Bis(thio)carbohydrazone Luminogens with AIEE and ACQ Features and Their In Silico Investigations with SARS-CoV-2.

Abstract

Herein, we report two novel multidentate luminogen proligands bis(3,5‐diiodosalicylidene) carbohydrazone (H4L1) and bis(3,5‐diiodosalicylidene) thiocarbohydrazone (H4L2), which are suitable candidates for biomedical applications. Though the thiocarbohydrazone H4L2 shows aggregation caused quenching (ACQ), the carbohydrazone H4L1 exhibits stronger fluorescence due to aggregation induced emission enhancement (AIEE). Molecular docking studies of H4L1 and H4L2 along with four similar (thio)carbohydrazones with the active sites of SARS‐CoV‐2 main protease 3CLpro reveals that the thiocarbohydrazones, in general, are showing better propensity compared to their oxygen analogues.

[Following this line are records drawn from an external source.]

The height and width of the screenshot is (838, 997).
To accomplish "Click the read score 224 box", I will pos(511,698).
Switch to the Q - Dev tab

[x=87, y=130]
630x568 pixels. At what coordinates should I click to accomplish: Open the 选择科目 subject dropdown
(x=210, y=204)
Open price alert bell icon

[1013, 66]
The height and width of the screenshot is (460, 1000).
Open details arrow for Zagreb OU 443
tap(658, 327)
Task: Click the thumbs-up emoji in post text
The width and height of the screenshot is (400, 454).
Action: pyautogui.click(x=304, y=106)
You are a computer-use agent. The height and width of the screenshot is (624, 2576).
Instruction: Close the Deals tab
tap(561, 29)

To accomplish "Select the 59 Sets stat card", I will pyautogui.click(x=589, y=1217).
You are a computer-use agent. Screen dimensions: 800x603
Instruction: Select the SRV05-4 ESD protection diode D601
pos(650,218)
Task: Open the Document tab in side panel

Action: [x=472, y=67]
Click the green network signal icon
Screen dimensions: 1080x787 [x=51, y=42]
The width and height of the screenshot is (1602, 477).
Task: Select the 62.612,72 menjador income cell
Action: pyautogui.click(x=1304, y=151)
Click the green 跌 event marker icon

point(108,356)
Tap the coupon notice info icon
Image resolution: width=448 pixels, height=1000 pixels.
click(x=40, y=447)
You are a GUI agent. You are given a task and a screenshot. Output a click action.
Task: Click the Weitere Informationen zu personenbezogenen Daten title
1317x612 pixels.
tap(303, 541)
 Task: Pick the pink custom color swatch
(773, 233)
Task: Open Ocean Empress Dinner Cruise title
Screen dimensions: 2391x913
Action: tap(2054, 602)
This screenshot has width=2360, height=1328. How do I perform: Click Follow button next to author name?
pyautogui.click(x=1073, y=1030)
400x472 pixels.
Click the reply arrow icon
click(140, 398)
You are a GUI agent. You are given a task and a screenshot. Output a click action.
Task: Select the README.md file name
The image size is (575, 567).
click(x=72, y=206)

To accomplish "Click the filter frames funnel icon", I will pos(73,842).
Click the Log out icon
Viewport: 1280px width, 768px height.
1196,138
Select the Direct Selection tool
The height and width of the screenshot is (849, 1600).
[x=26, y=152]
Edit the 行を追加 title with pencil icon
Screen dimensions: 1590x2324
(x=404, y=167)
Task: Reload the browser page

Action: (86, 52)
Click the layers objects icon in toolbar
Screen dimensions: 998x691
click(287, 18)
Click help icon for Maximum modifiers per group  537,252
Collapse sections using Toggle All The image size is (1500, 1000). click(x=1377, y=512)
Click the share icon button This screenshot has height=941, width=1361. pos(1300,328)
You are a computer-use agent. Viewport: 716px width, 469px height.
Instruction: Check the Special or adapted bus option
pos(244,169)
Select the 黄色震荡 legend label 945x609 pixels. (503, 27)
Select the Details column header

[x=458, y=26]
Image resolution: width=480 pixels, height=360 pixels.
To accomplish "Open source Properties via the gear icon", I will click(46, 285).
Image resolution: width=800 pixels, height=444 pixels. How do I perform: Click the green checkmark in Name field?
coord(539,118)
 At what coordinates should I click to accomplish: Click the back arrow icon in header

Both the thiocarbohydrazones and the carbohydrazones, however, exhibit better binding potential at the active sites than that of some of the repurposed drugs such as chloroquine, hydroxychloroquine, lopinavir, ritonavir, darunavir and remdesivir. Also, the carbohydrazone H4L1 can be a better bioprobe compared to H4L2 as the former is found to have better binding potential with SARS‐CoV‐2 spike glycoprotein along with AIEE feature.